*Görev tanımı:* Aşağıdaki satırlarda geçen "Instruction" ifadesinin yerine "Goal" koyup geri kalan her şeyi değiştirmeden satırları yeniden yazar mısın?
++++++++
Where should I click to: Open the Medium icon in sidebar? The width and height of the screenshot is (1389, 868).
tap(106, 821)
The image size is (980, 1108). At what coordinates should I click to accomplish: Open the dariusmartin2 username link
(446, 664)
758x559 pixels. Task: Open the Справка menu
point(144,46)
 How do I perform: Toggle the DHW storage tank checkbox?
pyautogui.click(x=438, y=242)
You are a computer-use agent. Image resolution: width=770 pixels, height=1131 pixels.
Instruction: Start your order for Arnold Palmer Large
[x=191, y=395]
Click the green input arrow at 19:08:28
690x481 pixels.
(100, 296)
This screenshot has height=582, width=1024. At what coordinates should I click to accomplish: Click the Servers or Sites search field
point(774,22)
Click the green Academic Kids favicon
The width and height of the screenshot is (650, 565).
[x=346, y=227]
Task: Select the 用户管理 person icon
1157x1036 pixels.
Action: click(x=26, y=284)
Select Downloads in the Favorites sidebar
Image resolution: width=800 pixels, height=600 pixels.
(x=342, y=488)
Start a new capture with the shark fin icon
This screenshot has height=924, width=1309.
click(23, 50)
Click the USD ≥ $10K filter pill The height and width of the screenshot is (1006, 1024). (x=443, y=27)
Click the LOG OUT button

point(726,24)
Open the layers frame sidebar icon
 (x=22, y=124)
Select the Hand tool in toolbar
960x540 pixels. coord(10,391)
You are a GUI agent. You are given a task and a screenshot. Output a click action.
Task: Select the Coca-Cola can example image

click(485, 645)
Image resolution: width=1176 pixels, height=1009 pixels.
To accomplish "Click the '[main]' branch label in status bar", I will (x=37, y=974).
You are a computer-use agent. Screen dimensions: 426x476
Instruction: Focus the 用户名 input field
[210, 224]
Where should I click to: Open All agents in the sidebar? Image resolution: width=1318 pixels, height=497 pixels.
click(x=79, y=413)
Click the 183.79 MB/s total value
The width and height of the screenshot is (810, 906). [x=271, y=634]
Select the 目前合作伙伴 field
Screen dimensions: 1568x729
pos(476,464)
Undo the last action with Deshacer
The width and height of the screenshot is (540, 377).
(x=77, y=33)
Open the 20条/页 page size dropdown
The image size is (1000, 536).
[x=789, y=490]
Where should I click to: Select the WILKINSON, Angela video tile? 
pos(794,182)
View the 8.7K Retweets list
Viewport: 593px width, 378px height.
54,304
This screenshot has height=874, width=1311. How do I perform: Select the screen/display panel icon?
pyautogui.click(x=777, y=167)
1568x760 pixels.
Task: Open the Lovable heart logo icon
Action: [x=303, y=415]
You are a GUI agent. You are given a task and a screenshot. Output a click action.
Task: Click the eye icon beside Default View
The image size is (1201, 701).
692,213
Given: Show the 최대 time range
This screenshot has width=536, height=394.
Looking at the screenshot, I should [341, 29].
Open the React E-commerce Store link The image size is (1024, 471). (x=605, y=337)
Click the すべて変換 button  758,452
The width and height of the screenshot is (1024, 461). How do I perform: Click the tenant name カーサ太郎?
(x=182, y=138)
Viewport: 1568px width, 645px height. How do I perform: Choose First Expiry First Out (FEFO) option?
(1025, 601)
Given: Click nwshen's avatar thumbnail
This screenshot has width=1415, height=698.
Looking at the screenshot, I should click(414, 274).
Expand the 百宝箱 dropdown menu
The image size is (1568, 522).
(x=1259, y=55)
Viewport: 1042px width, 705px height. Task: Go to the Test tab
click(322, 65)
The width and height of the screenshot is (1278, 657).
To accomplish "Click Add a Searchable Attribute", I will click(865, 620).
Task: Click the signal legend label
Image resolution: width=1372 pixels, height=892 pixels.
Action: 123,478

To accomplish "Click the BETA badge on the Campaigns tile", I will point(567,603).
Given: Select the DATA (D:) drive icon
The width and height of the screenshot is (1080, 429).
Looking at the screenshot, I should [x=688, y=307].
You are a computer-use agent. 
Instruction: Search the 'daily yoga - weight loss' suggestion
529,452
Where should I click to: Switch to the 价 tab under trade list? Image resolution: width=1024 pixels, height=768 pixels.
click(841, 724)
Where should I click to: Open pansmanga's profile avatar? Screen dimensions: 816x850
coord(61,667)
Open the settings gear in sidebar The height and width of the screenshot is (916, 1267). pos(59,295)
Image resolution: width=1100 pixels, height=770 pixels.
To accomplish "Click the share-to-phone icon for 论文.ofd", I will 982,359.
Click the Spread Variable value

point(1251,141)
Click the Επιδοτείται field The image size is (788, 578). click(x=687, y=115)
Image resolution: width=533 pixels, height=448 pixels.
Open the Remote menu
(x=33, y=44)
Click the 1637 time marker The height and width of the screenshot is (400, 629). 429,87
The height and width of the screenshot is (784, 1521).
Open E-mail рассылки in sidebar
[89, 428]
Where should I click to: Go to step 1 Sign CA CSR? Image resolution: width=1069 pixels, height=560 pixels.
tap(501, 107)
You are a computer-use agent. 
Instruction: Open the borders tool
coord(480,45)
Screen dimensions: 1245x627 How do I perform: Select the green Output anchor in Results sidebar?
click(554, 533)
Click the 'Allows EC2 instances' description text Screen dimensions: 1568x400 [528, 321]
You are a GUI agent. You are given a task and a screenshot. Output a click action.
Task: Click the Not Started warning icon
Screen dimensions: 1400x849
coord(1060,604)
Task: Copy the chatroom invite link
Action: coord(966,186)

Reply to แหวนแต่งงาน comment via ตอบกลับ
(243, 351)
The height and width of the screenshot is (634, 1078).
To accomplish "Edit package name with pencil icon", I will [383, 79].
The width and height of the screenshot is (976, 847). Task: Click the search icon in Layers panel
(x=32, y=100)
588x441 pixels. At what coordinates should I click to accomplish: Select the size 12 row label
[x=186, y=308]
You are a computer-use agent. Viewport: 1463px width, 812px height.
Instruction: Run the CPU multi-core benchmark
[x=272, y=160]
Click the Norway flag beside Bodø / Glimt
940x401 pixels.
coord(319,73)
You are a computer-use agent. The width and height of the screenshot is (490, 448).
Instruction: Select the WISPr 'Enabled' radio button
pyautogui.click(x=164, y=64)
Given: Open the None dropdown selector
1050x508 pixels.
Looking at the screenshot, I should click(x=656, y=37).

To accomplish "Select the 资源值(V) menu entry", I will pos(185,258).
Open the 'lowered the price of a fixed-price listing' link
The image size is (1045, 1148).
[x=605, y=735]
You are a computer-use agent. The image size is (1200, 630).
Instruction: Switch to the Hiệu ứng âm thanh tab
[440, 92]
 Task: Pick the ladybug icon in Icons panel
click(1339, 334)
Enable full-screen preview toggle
++++++++
*Görevin çıktısı:*
Where should I click to: Open the Medium icon in sidebar? The width and height of the screenshot is (1389, 868).
tap(106, 821)
The image size is (980, 1108). At what coordinates should I click to accomplish: Open the dariusmartin2 username link
(446, 664)
758x559 pixels. Task: Open the Справка menu
point(144,46)
 How do I perform: Toggle the DHW storage tank checkbox?
pyautogui.click(x=438, y=242)
You are a computer-use agent. Image resolution: width=770 pixels, height=1131 pixels.
Goal: Start your order for Arnold Palmer Large
[x=191, y=395]
Click the green input arrow at 19:08:28
690x481 pixels.
(100, 296)
This screenshot has height=582, width=1024. At what coordinates should I click to accomplish: Click the Servers or Sites search field
point(774,22)
Click the green Academic Kids favicon
The width and height of the screenshot is (650, 565).
[x=346, y=227]
Task: Select the 用户管理 person icon
1157x1036 pixels.
Action: click(x=26, y=284)
Select Downloads in the Favorites sidebar
Image resolution: width=800 pixels, height=600 pixels.
(x=342, y=488)
Start a new capture with the shark fin icon
This screenshot has height=924, width=1309.
click(23, 50)
Click the USD ≥ $10K filter pill The height and width of the screenshot is (1006, 1024). (x=443, y=27)
Click the LOG OUT button

point(726,24)
Open the layers frame sidebar icon
 (x=22, y=124)
Select the Hand tool in toolbar
960x540 pixels. coord(10,391)
You are a GUI agent. You are given a task and a screenshot. Output a click action.
Task: Select the Coca-Cola can example image

click(485, 645)
Image resolution: width=1176 pixels, height=1009 pixels.
To accomplish "Click the '[main]' branch label in status bar", I will (x=37, y=974).
You are a computer-use agent. Screen dimensions: 426x476
Goal: Focus the 用户名 input field
[210, 224]
Where should I click to: Open All agents in the sidebar? Image resolution: width=1318 pixels, height=497 pixels.
click(x=79, y=413)
Click the 183.79 MB/s total value
The width and height of the screenshot is (810, 906). [x=271, y=634]
Select the 目前合作伙伴 field
Screen dimensions: 1568x729
pos(476,464)
Undo the last action with Deshacer
The width and height of the screenshot is (540, 377).
(x=77, y=33)
Open the 20条/页 page size dropdown
The image size is (1000, 536).
[x=789, y=490]
Where should I click to: Select the WILKINSON, Angela video tile? 
pos(794,182)
View the 8.7K Retweets list
Viewport: 593px width, 378px height.
54,304
This screenshot has height=874, width=1311. How do I perform: Select the screen/display panel icon?
pyautogui.click(x=777, y=167)
1568x760 pixels.
Task: Open the Lovable heart logo icon
Action: [x=303, y=415]
You are a GUI agent. You are given a task and a screenshot. Output a click action.
Task: Click the eye icon beside Default View
The image size is (1201, 701).
692,213
Given: Show the 최대 time range
This screenshot has width=536, height=394.
Looking at the screenshot, I should [341, 29].
Open the React E-commerce Store link The image size is (1024, 471). (x=605, y=337)
Click the すべて変換 button  758,452
The width and height of the screenshot is (1024, 461). How do I perform: Click the tenant name カーサ太郎?
(x=182, y=138)
Viewport: 1568px width, 645px height. How do I perform: Choose First Expiry First Out (FEFO) option?
(1025, 601)
Given: Click nwshen's avatar thumbnail
This screenshot has width=1415, height=698.
Looking at the screenshot, I should click(414, 274).
Expand the 百宝箱 dropdown menu
The image size is (1568, 522).
(x=1259, y=55)
Viewport: 1042px width, 705px height. Task: Go to the Test tab
click(322, 65)
The width and height of the screenshot is (1278, 657).
To accomplish "Click Add a Searchable Attribute", I will click(865, 620).
Task: Click the signal legend label
Image resolution: width=1372 pixels, height=892 pixels.
Action: 123,478

To accomplish "Click the BETA badge on the Campaigns tile", I will point(567,603).
Given: Select the DATA (D:) drive icon
The width and height of the screenshot is (1080, 429).
Looking at the screenshot, I should [x=688, y=307].
You are a computer-use agent. 
Goal: Search the 'daily yoga - weight loss' suggestion
529,452
Where should I click to: Switch to the 价 tab under trade list? Image resolution: width=1024 pixels, height=768 pixels.
click(841, 724)
Where should I click to: Open pansmanga's profile avatar? Screen dimensions: 816x850
coord(61,667)
Open the settings gear in sidebar The height and width of the screenshot is (916, 1267). pos(59,295)
Image resolution: width=1100 pixels, height=770 pixels.
To accomplish "Click the share-to-phone icon for 论文.ofd", I will 982,359.
Click the Spread Variable value

point(1251,141)
Click the Επιδοτείται field The image size is (788, 578). click(x=687, y=115)
Image resolution: width=533 pixels, height=448 pixels.
Open the Remote menu
(x=33, y=44)
Click the 1637 time marker The height and width of the screenshot is (400, 629). 429,87
The height and width of the screenshot is (784, 1521).
Open E-mail рассылки in sidebar
[89, 428]
Where should I click to: Go to step 1 Sign CA CSR? Image resolution: width=1069 pixels, height=560 pixels.
tap(501, 107)
You are a computer-use agent. 
Goal: Open the borders tool
coord(480,45)
Screen dimensions: 1245x627 How do I perform: Select the green Output anchor in Results sidebar?
click(554, 533)
Click the 'Allows EC2 instances' description text Screen dimensions: 1568x400 [528, 321]
You are a GUI agent. You are given a task and a screenshot. Output a click action.
Task: Click the Not Started warning icon
Screen dimensions: 1400x849
coord(1060,604)
Task: Copy the chatroom invite link
Action: coord(966,186)

Reply to แหวนแต่งงาน comment via ตอบกลับ
(243, 351)
The height and width of the screenshot is (634, 1078).
To accomplish "Edit package name with pencil icon", I will [383, 79].
The width and height of the screenshot is (976, 847). Task: Click the search icon in Layers panel
(x=32, y=100)
588x441 pixels. At what coordinates should I click to accomplish: Select the size 12 row label
[x=186, y=308]
You are a computer-use agent. Viewport: 1463px width, 812px height.
Goal: Run the CPU multi-core benchmark
[x=272, y=160]
Click the Norway flag beside Bodø / Glimt
940x401 pixels.
coord(319,73)
You are a computer-use agent. The width and height of the screenshot is (490, 448).
Goal: Select the WISPr 'Enabled' radio button
pyautogui.click(x=164, y=64)
Given: Open the None dropdown selector
1050x508 pixels.
Looking at the screenshot, I should click(x=656, y=37).

To accomplish "Select the 资源值(V) menu entry", I will pos(185,258).
Open the 'lowered the price of a fixed-price listing' link
The image size is (1045, 1148).
[x=605, y=735]
You are a computer-use agent. The image size is (1200, 630).
Goal: Switch to the Hiệu ứng âm thanh tab
[440, 92]
 Task: Pick the ladybug icon in Icons panel
click(1339, 334)
Enable full-screen preview toggle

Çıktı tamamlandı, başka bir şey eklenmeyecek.